Volvo Trucks – Automatic Traction Control – for improved driveability and economy

Volvo Trucks – Automatic Traction Control – for improved driveability and economy


Volvo Trucks is now introducing
a new feature for trucks driving in tough conditions: all-wheel drive with Automatic
Traction Control for Volvo FMX. The Automatic Traction Control
means that the driven front axle is only used when needed, which improves
both fuel efficiency and driveability. It is a well-proven feature
in Volvo construction equipment, but Volvo is the first manufacturer to also introduce this solution
in construction trucks. Volvo’s Automatic Traction Control engages and disengages the front-wheel
drive automatically at the right time when driving on slippery surfaces.
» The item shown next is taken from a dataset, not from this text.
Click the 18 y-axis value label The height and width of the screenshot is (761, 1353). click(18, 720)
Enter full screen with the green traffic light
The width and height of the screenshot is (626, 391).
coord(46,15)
The system is very fast. It takes
half a second to engage the dog clutch, and this is to secure maximum traction
and mobility at all times. Today most drivers activate
the front-wheel drive or diff lock before the terrain becomes difficult,
in order to avoid a standstill. With Automatic Traction Control, the driver can benefit
from better manoeuvrability right up until
the road conditions get worse. When the sensors
on one of the rear wheels detect that it’s starting
to lose traction, the all-wheel drive
is instantly engaged. A dog clutch then transfers the power
to the driven front axle and the truck can continue
without dropping either torque or speed. The driven front axle
then remains activated until the driver releases the throttle pedal. What really strikes you
with Automatic Traction Control is how little
the front wheel drive is engaged. It’s only needed a fraction of the time, even when driving in the most difficult
conditions, such as on soft sand, and this makes the benefits of the increased fuel efficiency
and less wear really obvious.

Only registered users can comment.

  1. but on challenging roads you need to turn the traction control off so you wont loose power to the wheels leaving you standing there like a c…
    many foreign drivers have a whole new world when we tell them to shut it off when they struggle on hills.

  2. Why is choosen for an Dog clutch, and not for an multidisc clutch  as used in agricultural tractors? An multidisc clutch could function as an overload clutch and engage smoother by speed diference between the axles.